Not that the ash could have been warm—sensitive as their noses were, these dogs wouldn’t have done that. Even so, had it been as recent as last night’s fire pit, still had been a whole day—hunters up and moving off at daylight, clearing out of this country …
But, if they had been Crow hunters—why hadn’t they just returned to their village after their hunt instead of spending the night out in the cold?
Maybeso it wasn’t a Crow fire. Damn, he hated feeling squampshus like this on what had become more and more like home ground after all these years.
Looking around at this place he had chosen, Scratch sighed. He’d build a fire, cook his supper, and heat some coffee. Then take the precaution of building a straw man he would stuff beneath some robes to give the appearance of a man sleeping.
That done and the fire banked, he’d slip off into the dark, back among the cottonwood shadows where he would dig a narrow trench after nightfall. Into that shallow hole he’d lay enough of the glowing coals he could scoop from the fire pit, then sprinkle a thin layer of dirt over them before spreading his sleeping robes atop the
trench. That done, he’d sleep warm, hiding back in the dark, laying right where he could keep watch on the fire and campsite through the trees.
Something told him.

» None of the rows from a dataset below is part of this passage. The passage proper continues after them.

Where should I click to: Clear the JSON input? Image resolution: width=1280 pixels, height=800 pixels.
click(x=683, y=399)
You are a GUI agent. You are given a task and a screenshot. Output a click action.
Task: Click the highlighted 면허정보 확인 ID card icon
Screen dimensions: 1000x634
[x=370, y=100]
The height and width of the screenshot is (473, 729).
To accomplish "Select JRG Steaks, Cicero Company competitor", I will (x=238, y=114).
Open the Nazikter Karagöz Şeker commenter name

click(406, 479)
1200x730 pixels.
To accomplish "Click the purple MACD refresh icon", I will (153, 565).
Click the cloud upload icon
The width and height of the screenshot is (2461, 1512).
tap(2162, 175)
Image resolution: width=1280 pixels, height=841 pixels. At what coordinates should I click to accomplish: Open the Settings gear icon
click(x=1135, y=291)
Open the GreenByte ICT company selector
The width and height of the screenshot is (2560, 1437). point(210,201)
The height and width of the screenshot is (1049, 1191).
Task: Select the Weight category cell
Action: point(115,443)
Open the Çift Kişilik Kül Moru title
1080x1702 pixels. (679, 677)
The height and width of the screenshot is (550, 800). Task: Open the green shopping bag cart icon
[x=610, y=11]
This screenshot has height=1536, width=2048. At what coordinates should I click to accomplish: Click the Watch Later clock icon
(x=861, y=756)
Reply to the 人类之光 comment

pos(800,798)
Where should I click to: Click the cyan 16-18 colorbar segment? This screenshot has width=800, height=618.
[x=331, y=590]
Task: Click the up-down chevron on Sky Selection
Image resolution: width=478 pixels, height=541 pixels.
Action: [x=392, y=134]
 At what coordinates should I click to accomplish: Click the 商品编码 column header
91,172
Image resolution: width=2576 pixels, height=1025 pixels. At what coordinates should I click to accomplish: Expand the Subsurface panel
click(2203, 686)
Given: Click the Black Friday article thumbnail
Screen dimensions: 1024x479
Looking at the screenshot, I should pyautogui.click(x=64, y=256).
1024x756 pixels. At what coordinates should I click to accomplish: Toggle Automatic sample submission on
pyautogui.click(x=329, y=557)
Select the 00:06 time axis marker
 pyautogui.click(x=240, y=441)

Maybe it was the fact he hadn’t found the Crow village by now. Compounded by the dogs investigating that ash from an old fire.
Then again … maybe it was nothing more than that finely tuned edge of discomfort that had saved his life so many, many times before.
*
What the mountain men called the Laramie Range in southeastern Wyoming; not the Black Hills of today, which rise in extreme northwestern South Dakota.